**Problems to solve**.
1 > Rewrite the stretch of the ham stock recipe from "Put everything in" through "Discard those too.", replacing "carrots" with "parsnips".
2 > Copy every line of the rows that contains the string "should", matching its case exactly.

**Provided text**.
"""
Garlic, juniper, thyme, whatever

Put everything in a pot, cover with water, and bring to a lively simmer. Keep there for a good two hours, until you can easily pull out the main bone of the hock.

Fish out the ham(s) and leave to cool a bit before shredding, discarding bone, skin, and any wibbly bits that haven’t broken down. 

Strain the stock, which is now worth its weight in gold. The carrots will be deliciously hammy, the rest of the vegetables pretty insipid. Discard those too.

There you are! If the weather’s gone crap, you can cook split peas in the stock, add some shredded ham (maybe fried crispy) and eat with rye bread; glorious sunshine might warrant the aforementioned salad, scattered with freshly prodded peas, chervil and chives, and maybe a fresh curd cheese; somewhere in the middle (most likely, I suppose) and you could braise the lettuce and peas in your ham stock, enriching the broth with a good dollop of aïoli. If you want to just eat the warm ham with your fingers, slurping down jugfuls of broth, though, that’s fine by me. 

Hop, Spring

 

Another rabbit recipe, yes, but a really very different one. It used to be normal to give a lot more consideration to the age of the animal you were cooking with – a spring chicken needed a different approach than a boiling fowl; lamb, hogget, mutton, all required various strengths and lengths of marinade and cooking. Although a few luxury youths remain (veal, suckling pig, the yearly argument that is spring lamb) and some of the older animals are making a resurgence, by and large slaughtering age has become standardised somewhere at the lower limits of adulthood, or the minimum required to get a good return on the farmer’s investment. This is a shame.

Apart from any ethical argument over the accelerated growth and early deaths of industrially farmed animals, there is a great variety of cooking that comes from the use of different ages of meat, and the techniques needed to deal with them – coq au vin, for example, is pointless with a young chicken, the long cooking required for the dark, glossy sauce being badly suited to tender white meat. The whole rich tradition, in fact, of stews, daubes, ragus, etceteras, would probably not exist without the need to consume older animals – why spend hours braising an oxtail when you could roast a young, dripping slab of calf?
"""
**Input**.
"""
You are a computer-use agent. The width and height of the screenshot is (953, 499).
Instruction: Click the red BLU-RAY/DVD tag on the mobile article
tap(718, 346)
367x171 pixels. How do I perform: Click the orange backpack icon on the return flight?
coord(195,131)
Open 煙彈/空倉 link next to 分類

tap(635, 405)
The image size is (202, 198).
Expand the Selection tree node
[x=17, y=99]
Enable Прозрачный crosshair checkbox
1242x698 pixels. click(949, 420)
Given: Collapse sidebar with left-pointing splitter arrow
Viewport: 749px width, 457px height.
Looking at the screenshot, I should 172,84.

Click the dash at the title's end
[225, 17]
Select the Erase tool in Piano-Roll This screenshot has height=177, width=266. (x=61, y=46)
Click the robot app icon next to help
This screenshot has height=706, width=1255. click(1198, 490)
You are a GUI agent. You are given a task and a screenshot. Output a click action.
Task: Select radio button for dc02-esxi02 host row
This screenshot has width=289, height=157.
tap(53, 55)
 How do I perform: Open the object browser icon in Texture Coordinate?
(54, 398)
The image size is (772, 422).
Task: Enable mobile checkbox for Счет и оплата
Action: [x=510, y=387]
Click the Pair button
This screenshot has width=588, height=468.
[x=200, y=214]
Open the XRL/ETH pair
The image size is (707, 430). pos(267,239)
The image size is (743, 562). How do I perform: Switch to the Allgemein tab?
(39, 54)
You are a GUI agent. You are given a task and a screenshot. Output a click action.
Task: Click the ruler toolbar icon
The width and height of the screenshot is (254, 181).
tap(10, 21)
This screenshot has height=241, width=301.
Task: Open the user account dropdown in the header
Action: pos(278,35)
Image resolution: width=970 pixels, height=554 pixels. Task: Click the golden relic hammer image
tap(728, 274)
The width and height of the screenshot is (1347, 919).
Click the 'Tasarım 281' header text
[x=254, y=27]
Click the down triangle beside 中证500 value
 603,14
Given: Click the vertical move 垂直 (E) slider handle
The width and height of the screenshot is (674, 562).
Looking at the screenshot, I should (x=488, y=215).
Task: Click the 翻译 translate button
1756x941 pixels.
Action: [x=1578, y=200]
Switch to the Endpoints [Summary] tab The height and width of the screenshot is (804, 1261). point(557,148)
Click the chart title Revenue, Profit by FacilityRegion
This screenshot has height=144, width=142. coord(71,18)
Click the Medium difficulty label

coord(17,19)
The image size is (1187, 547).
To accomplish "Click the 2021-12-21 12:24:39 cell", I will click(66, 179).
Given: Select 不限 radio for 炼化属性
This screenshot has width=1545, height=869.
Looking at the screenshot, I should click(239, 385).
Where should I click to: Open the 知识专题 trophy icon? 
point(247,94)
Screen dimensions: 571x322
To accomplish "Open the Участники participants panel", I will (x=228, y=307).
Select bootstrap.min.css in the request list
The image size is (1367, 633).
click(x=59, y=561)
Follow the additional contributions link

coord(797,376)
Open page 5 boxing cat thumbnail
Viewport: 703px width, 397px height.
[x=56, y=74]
"""
**Answers below**.
1 >
Put everything in a pot, cover with water, and bring to a lively simmer. Keep there for a good two hours, until you can easily pull out the main bone of the hock.

Fish out the ham(s) and leave to cool a bit before shredding, discarding bone, skin, and any wibbly bits that haven’t broken down. 

Strain the stock, which is now worth its weight in gold. The parsnips will be deliciously hammy, the rest of the vegetables pretty insipid. Discard those too.

2 >
Looking at the screenshot, I should 172,84.
Looking at the screenshot, I should (x=488, y=215).
Looking at the screenshot, I should click(239, 385).
Where should I click to: Open the 知识专题 trophy icon? 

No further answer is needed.